I'm Back From London and a Newly-Insufferable Dessert Anglophile, AMA.

Poppets! I have returned from London, having celebrated a marriage (congrats Lydia and Hamza!), spent time with very dear friends from college, added nearly 70 miles and over 155,000 steps to my running shoes, visited so very many museums and historical sites, and decided that afternoon tea must become a thing here / the States must learn a thing or two about desserts and milk-based coffees from the Brits.

Oh, and I was hospitalized with a kidney stone on my third night in the city! Woo! It was an insane twelve hours: from thinking my lower back was hurting from walking, to enduring some of the sharpest and agonizing pain I’ve felt (and remember, I broke my freaking leg in three places five years ago!), to receiving absolutely stellar and kind care from the National Health Service’s St. Thomas’s ER and the Guy’s Hospital Urology clinic, to finding out I may not be able to get on a plane if I didn’t pass the darned thing, and then to passing it. What a helluva (scary, but eventually absolutely fine) adventure in medical tourism.

I owe so very much to friends Greg Taubman for his insistence (despite my typical-Amy protestations on fear of imposing and ruining his vacation) on being in the ER and beyond with me, Kassi Jackson for her indefatigable enthusiasm and humor (aint no party like a Urology office party, because a Urology office party has two classicists making healthcare puns), and Dr. Haley Cochrane for her kind but direct friend/medical counsel via text from across the pond, as well as kidney stone memes because of course those are a thing. Thank you three, I seriously don’t know what I would have done without you in this highly dramatic situation.

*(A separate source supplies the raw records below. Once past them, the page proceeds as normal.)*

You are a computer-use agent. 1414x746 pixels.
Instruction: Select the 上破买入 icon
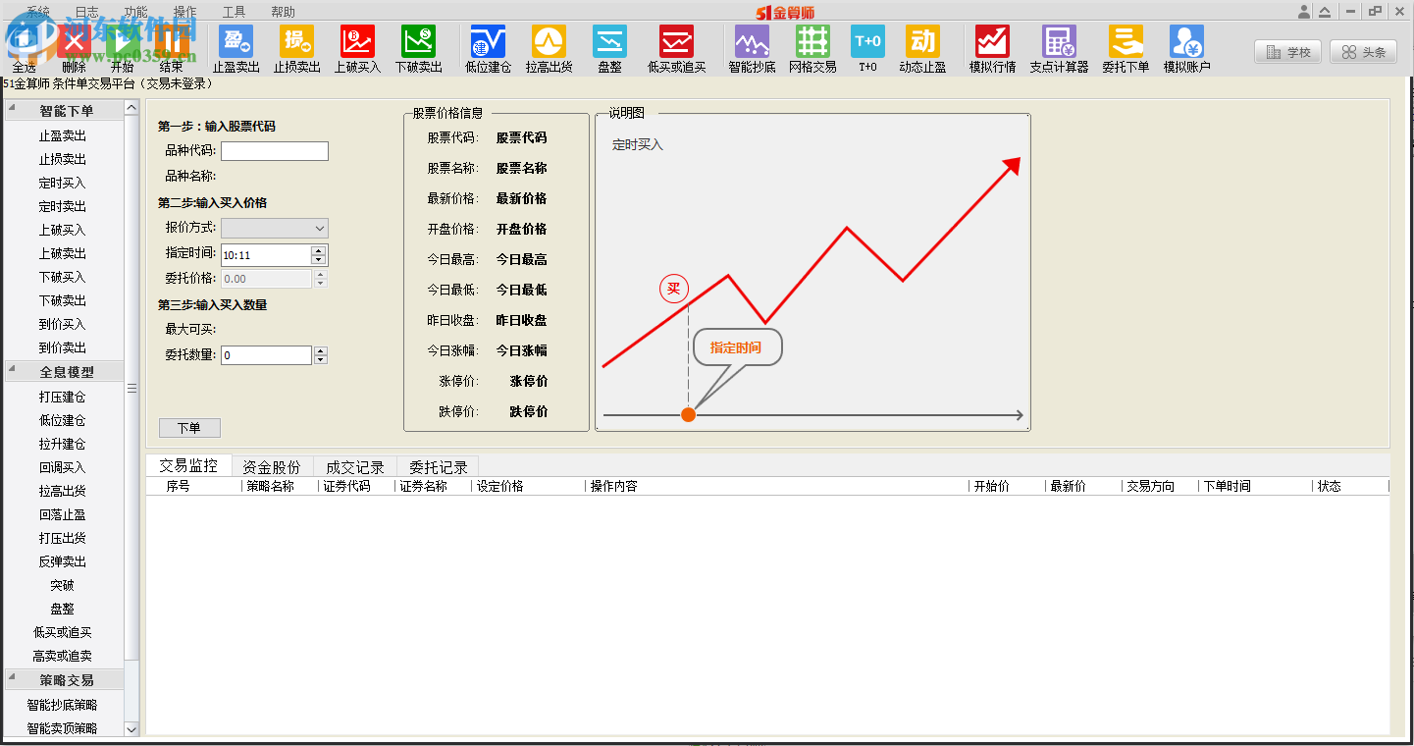(357, 47)
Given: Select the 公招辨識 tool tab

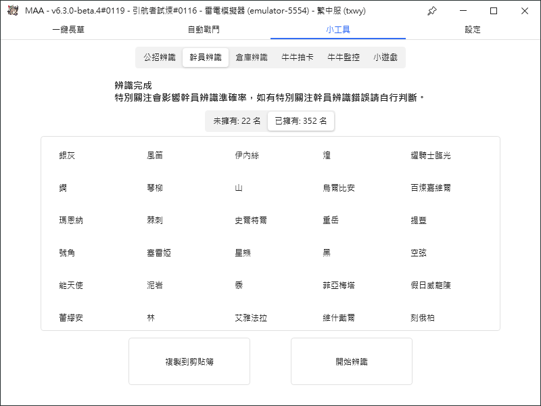Looking at the screenshot, I should (160, 58).
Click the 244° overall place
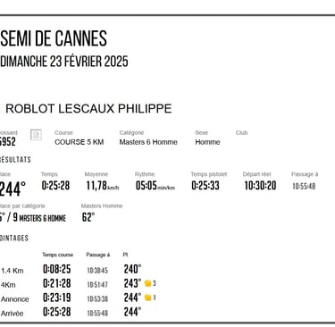Screen dimensions: 335x327 (x=13, y=189)
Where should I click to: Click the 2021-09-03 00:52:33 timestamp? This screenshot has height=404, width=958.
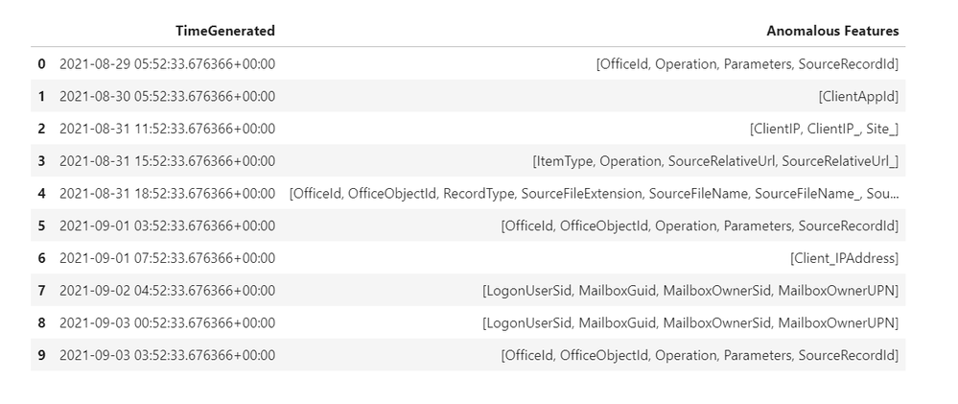(x=167, y=323)
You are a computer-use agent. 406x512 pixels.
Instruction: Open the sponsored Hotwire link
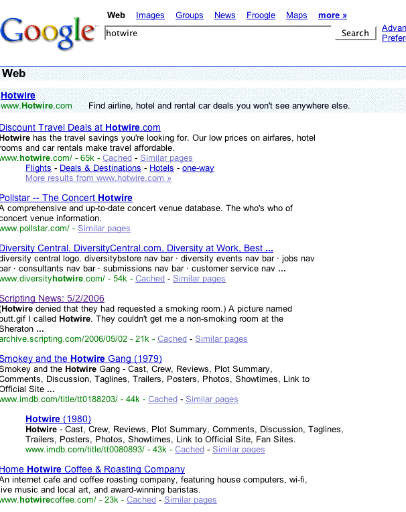pyautogui.click(x=18, y=96)
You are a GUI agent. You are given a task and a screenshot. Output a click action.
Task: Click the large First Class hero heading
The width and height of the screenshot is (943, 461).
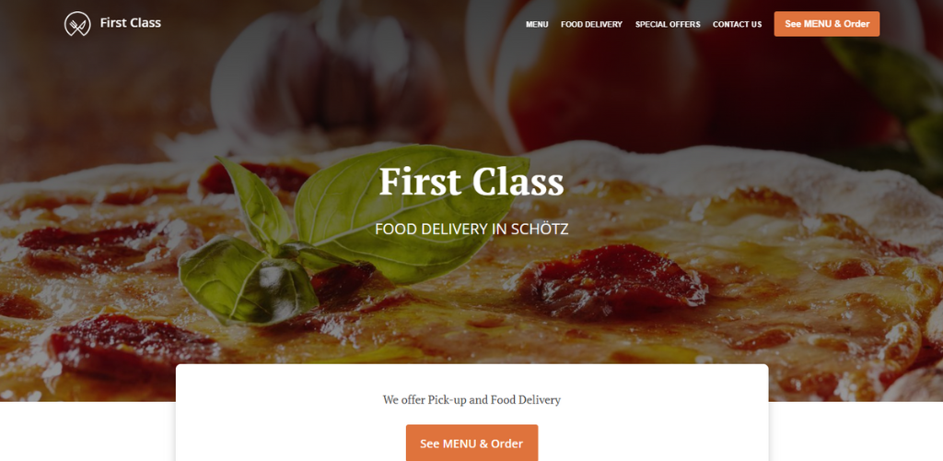472,181
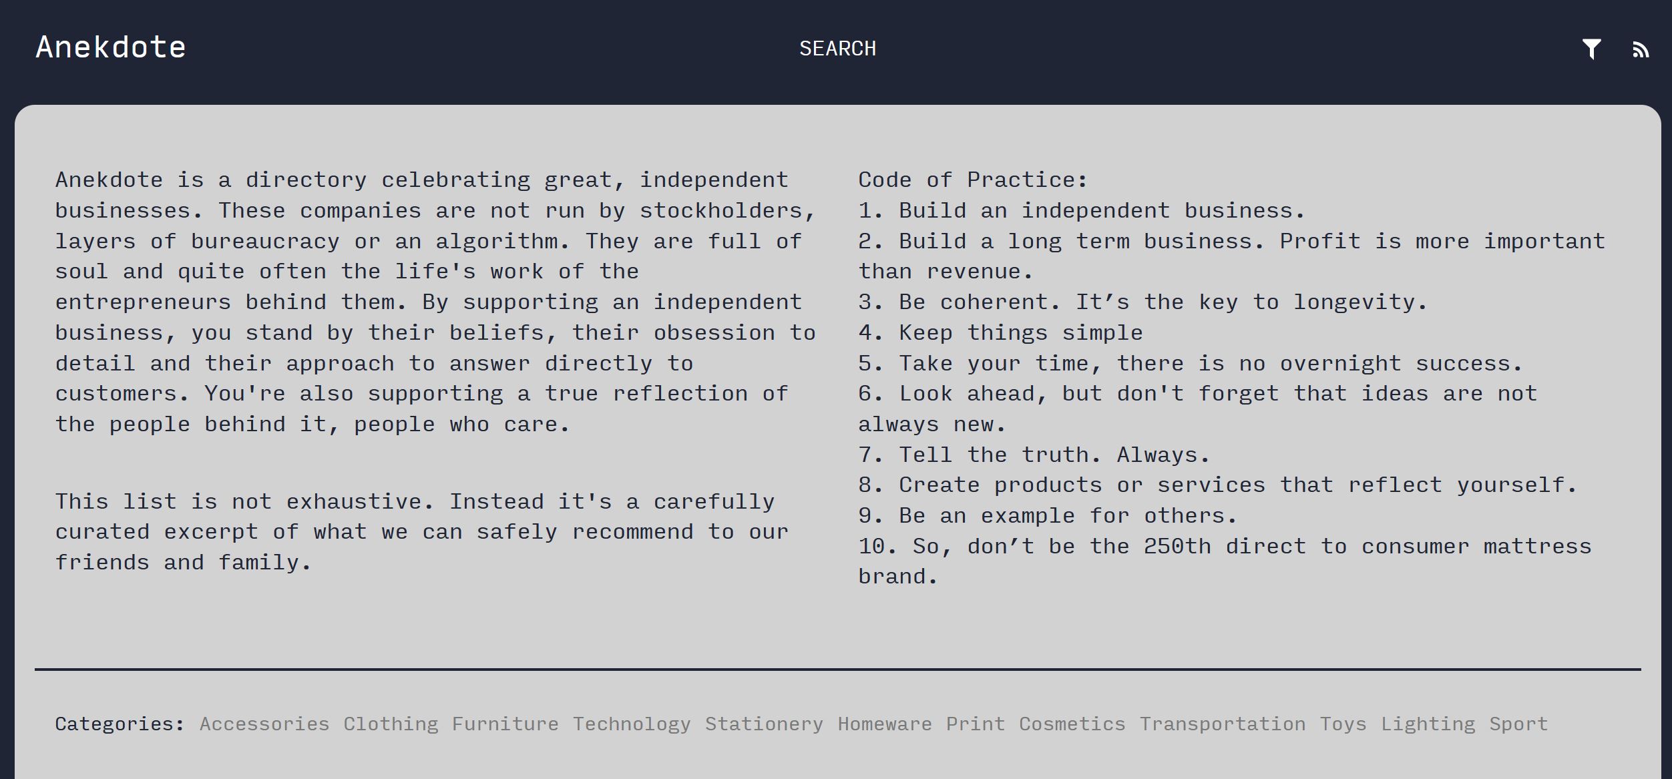Image resolution: width=1672 pixels, height=779 pixels.
Task: Select the Accessories category
Action: click(264, 724)

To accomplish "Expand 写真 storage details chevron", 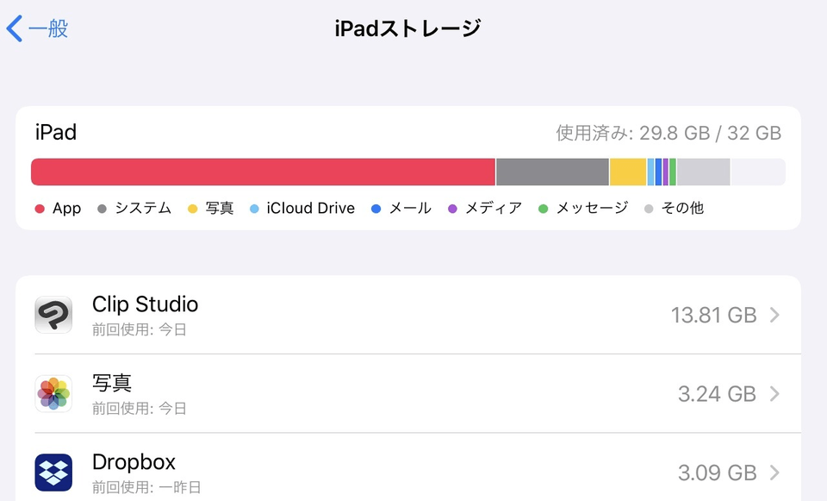I will [774, 394].
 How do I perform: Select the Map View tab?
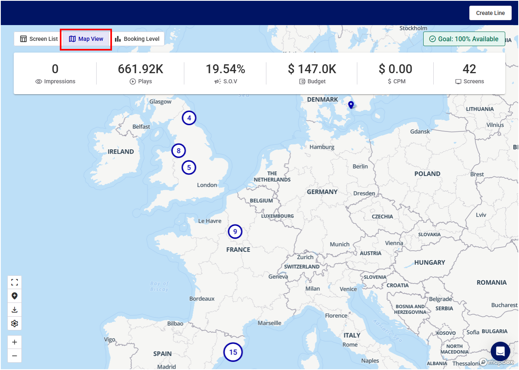click(x=86, y=39)
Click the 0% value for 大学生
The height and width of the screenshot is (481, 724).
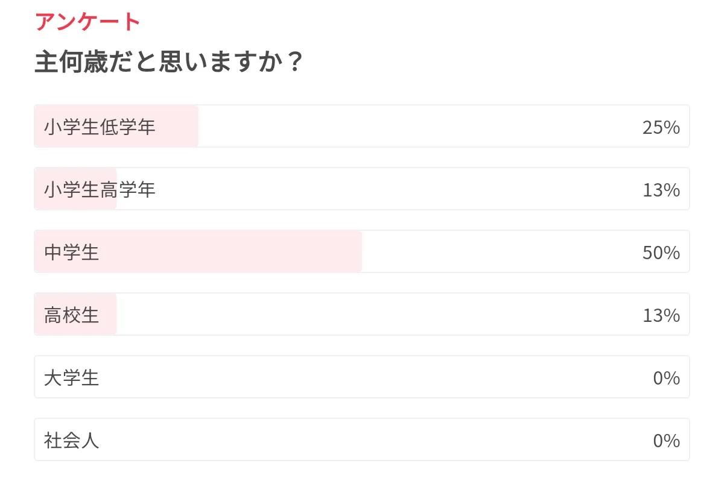tap(666, 378)

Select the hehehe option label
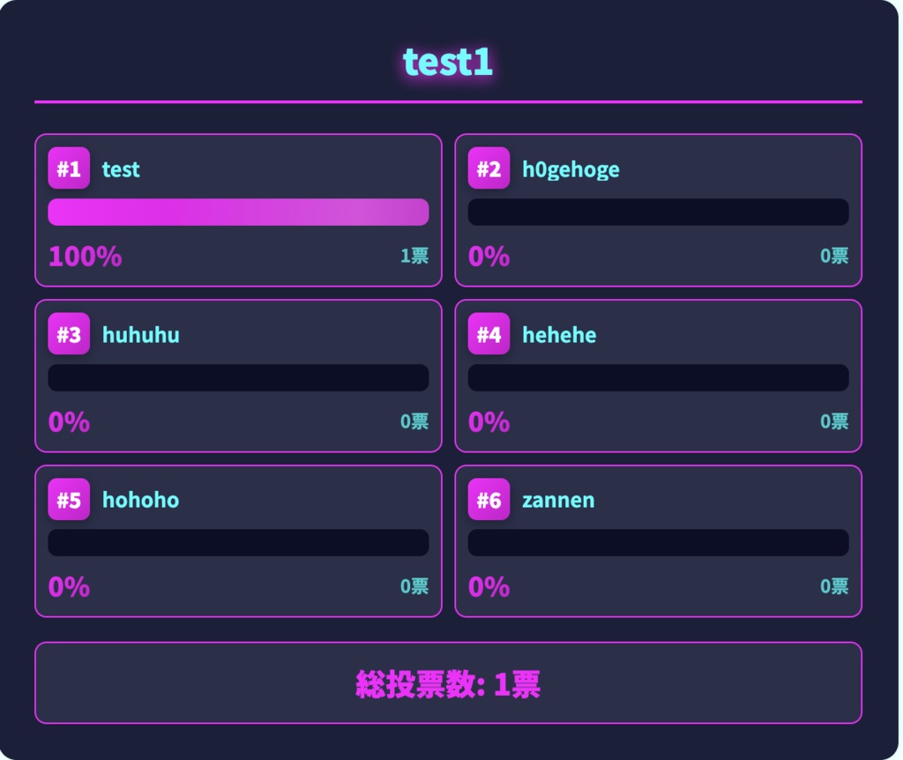(560, 335)
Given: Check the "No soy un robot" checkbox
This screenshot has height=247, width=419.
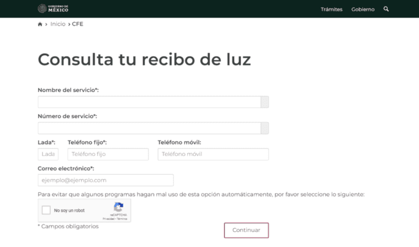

Oh, and in case you were wondering, I named the kidney stone Elgin. H/T to FotM Schuyler for the best recognition of why I did so:

So yea, I’m back! I did my best to stay from the internet, unless it was to post pictures of cute dogs and old buildings, so this is a bit of a grab bag of stuff I randomly saw while briefly on Twitter. And hey, the internet may have already had a field day with these pieces, so excuse me because I was busy rapaciously reading the British Museum’s surprisingly defensive pamphlet explaining their holding on to the afore-referenced marbles, so (s h r u g e m o t i c o n).

  • Just as I was leaving the UK, a staffer of an MP quit his social media job in a way that us comms folks only dream (and scheme!) about: by logging in to his boss’s twitter account and posting a BRUTAL resignation letter calling said boss “disgustingly morally bankrupt,” and decrying his “vile, inexcusable contempt for the people who voted (him) in.” The tweets are deleted, but they were up for more than enough time for everyone to screenshot them into history.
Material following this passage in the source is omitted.